- _WORK TO COMPLETE_: For this exercise, output exactly and only the lines running from the one with "This screenshot has width=250, height=464." through the final line of the data below, without pictures.

- _Saved data entries_:
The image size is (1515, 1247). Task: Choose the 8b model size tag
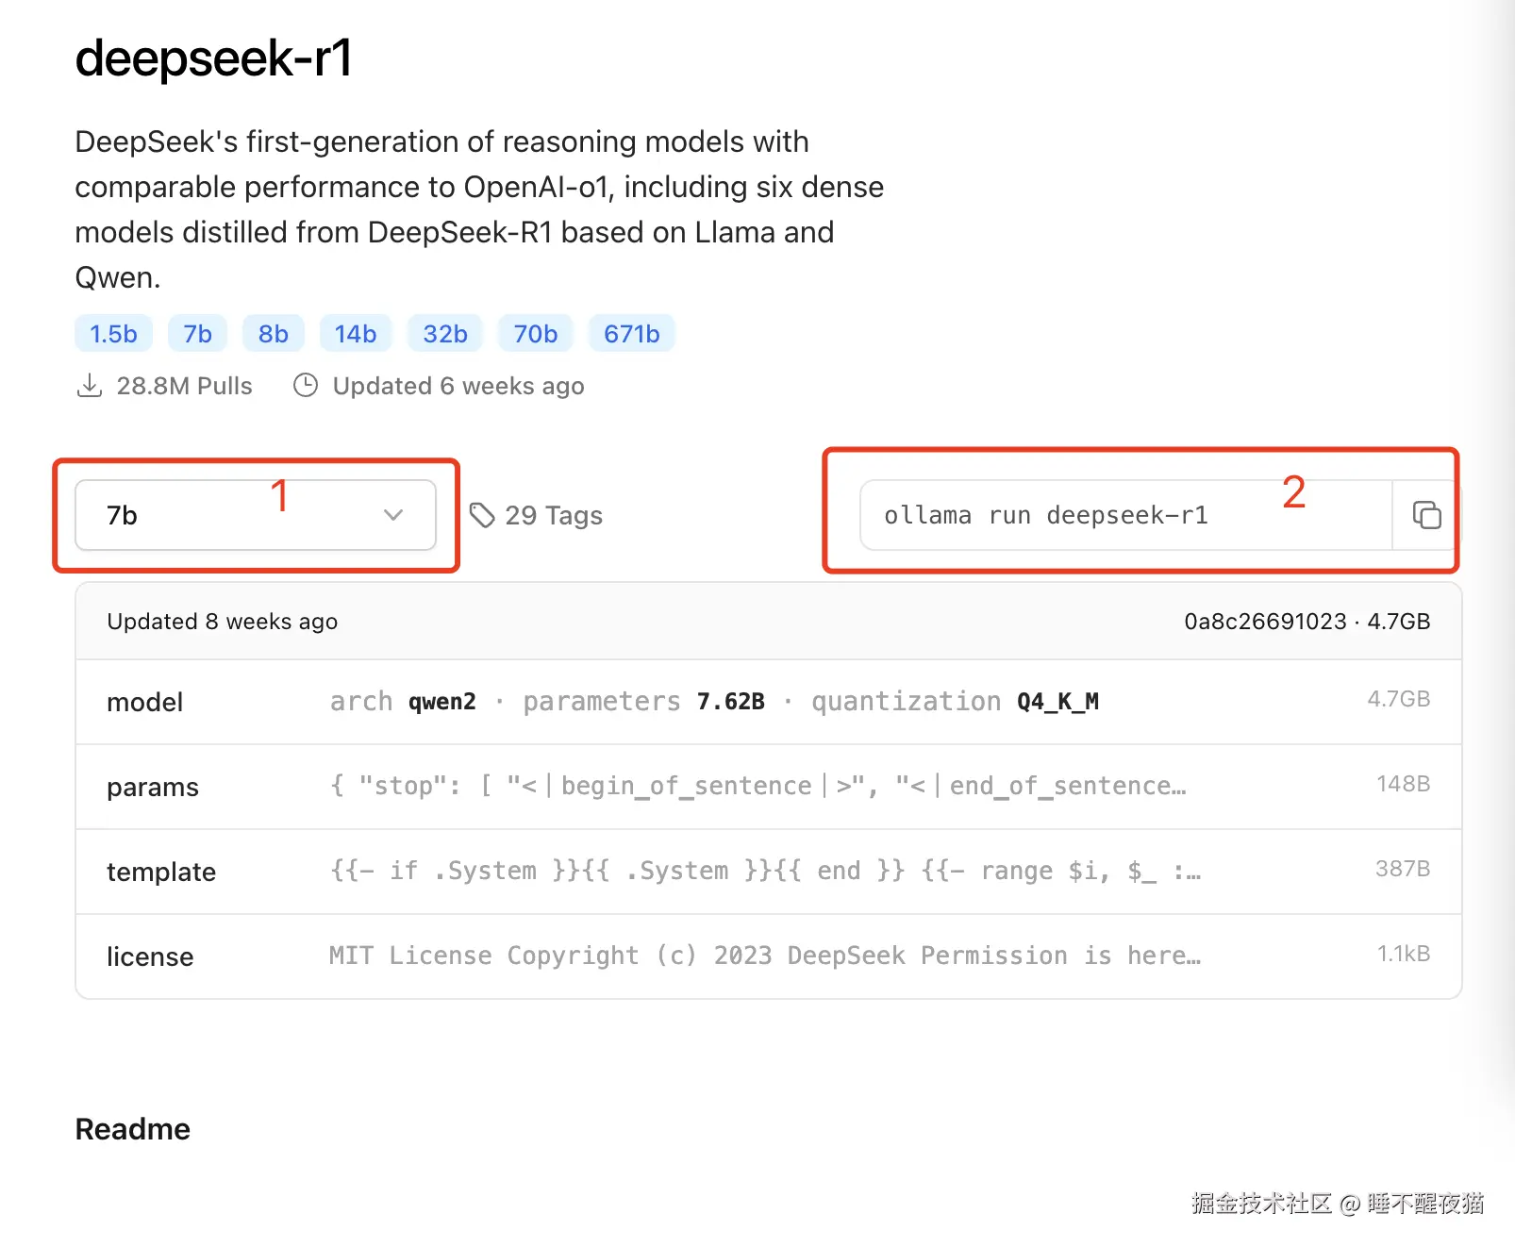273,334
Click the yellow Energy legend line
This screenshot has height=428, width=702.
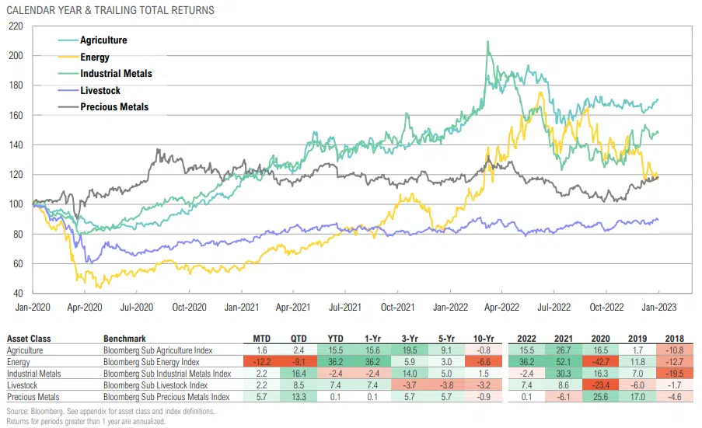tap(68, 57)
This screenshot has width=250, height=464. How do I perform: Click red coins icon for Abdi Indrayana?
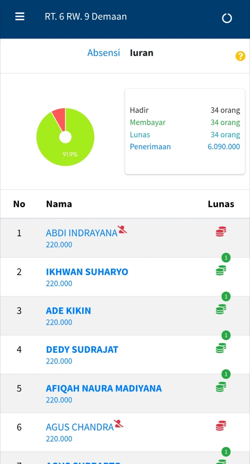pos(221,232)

- _ANSWER SECTION_:
This screenshot has width=250, height=464. How do I perform: Click red coins icon for Abdi Indrayana?
pos(221,232)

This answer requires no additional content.